At the AHS 2018 meeting, Roger K. Cady, MD, provided new data from PROMISE-2, extending the results from 12 weeks out to 24 weeks. The analysis included 706 chronic migraine patients with a baseline mean 20.4 headache days and 16.1 migraine days per month who were randomized double-blind to 100 or 300 mg of eptinezumab IV given quarterly or to placebo.
Of those on the higher dose of eptinezumab, 33% had at least a 75% reduction in monthly migraine days from baseline, a figure that climbed to 43% after the second infusion; and of those who received eptinezumab at the 300-mg dose, 61% experienced a 50% or greater reduction in monthly migraine days from baseline during weeks 1-12, as did 64% during weeks 13-24 following a second infusion.
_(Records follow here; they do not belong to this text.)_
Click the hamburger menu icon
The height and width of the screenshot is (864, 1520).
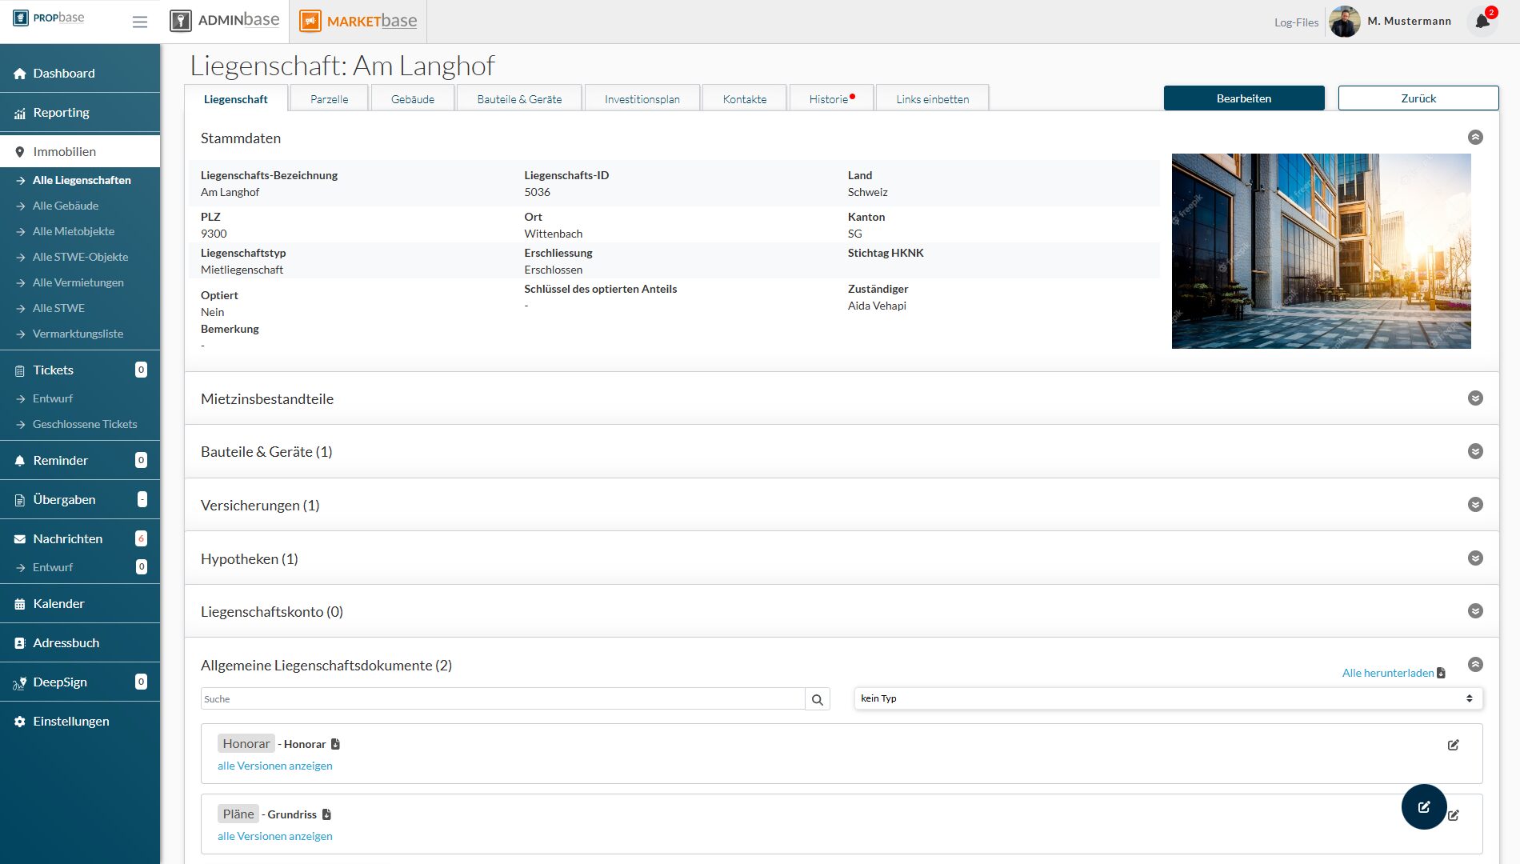tap(140, 22)
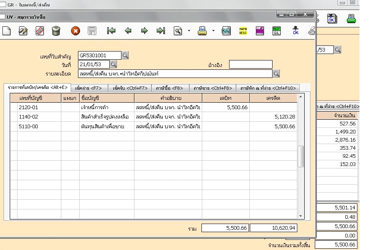
Task: Click the trash can delete icon
Action: point(56,31)
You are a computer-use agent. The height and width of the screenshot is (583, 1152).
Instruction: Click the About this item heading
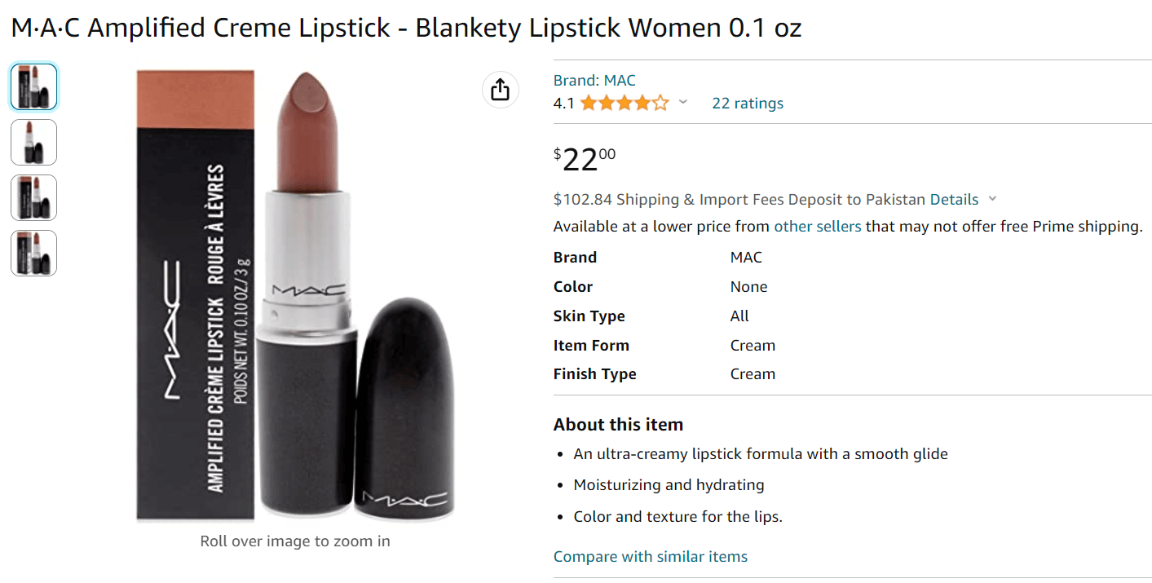point(618,425)
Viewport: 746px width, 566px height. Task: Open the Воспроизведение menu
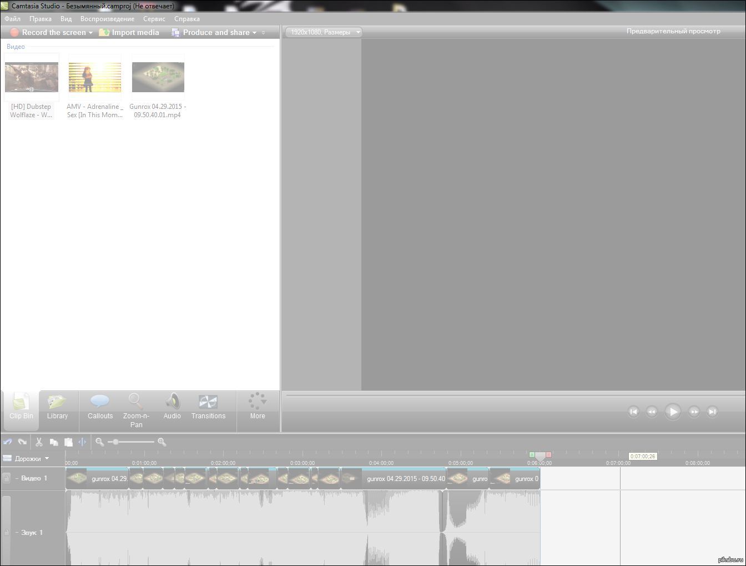[107, 19]
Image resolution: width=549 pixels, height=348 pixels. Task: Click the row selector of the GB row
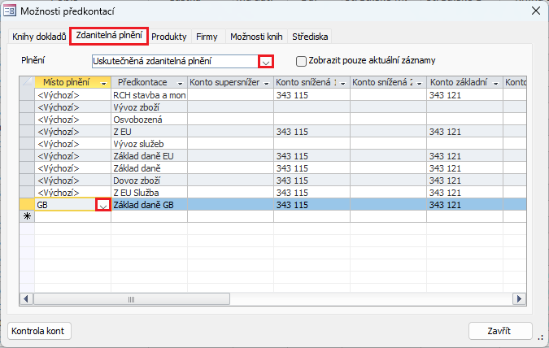(x=27, y=206)
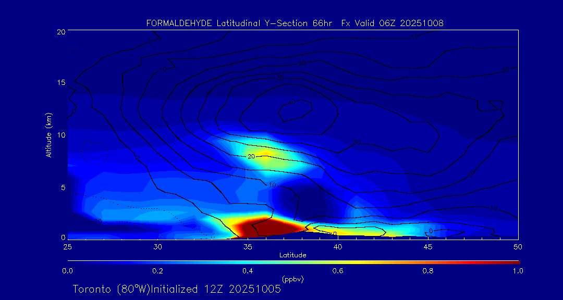Viewport: 563px width, 300px height.
Task: Click the initialization date 20251005 in footer
Action: [253, 289]
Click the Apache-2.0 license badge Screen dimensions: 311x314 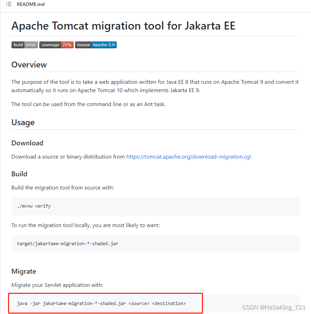coord(96,45)
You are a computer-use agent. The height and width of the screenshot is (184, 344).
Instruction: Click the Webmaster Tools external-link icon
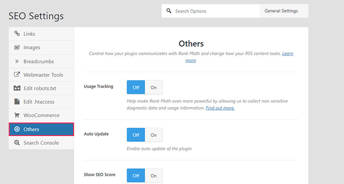click(17, 75)
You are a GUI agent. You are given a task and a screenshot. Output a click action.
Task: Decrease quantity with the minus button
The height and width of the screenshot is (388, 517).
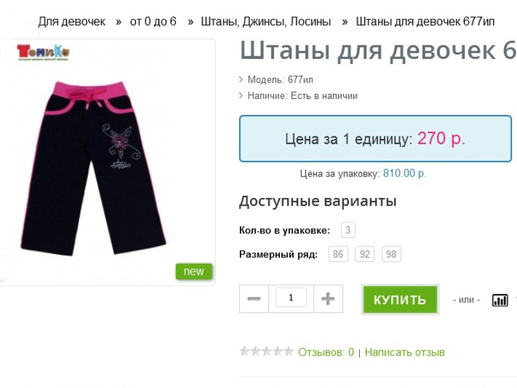pos(254,299)
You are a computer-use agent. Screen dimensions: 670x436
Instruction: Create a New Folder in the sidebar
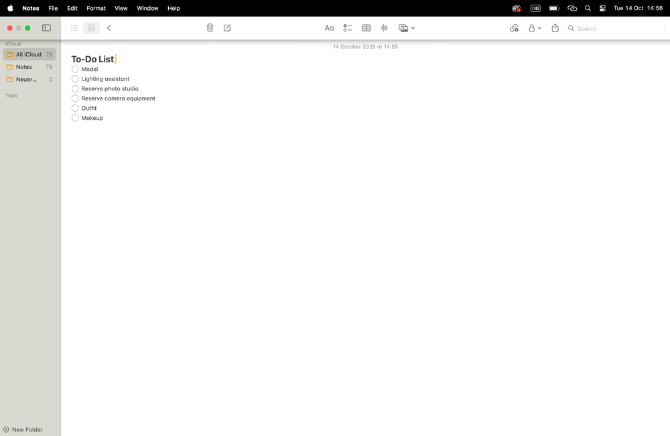(25, 429)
A key secondary endpoint in PROMISE-2 was the proportion of patients having a migraine on any given day. During the 28-day baseline period, that figure was 58%. But the day after the first infusion that proportion dropped to 28% in both the eptinezumab 100- and 300-mg groups, and that rate held through the next 12 weeks. In contrast, roughly 45% of placebo-treated controls had a migraine on any given day during the 12 weeks.
“The key thing is on the day following infusion you have established pretty much the full preventive value of eptinezumab, and it is maintained stable all the way through 12 weeks,” according to Dr. Cady, vice president of neurology at Alder BioPharmaceuticals, which is developing the biologic.
When an audience member remarked on the placebo response rates in the CRGP inhibitor studies and indeed in clinical trials in migraine generally, Dr. Cady responded with one of the meeting’s more memorable comments: “If placebo brought you to the dance, you’re still at the party.”
Dr. Winner reported serving as a consultant to Alder BioPharmaceuticals, which sponsored the HALO trials and is developing eptinezumab, as well as to numerous other pharmaceutical companies. Similarly, Dr. Goadsby, Dr. Ailani, and Dr. Silberstein are consultants to many companies, including Teva Pharmaceuticals, which is developing fremanezumab.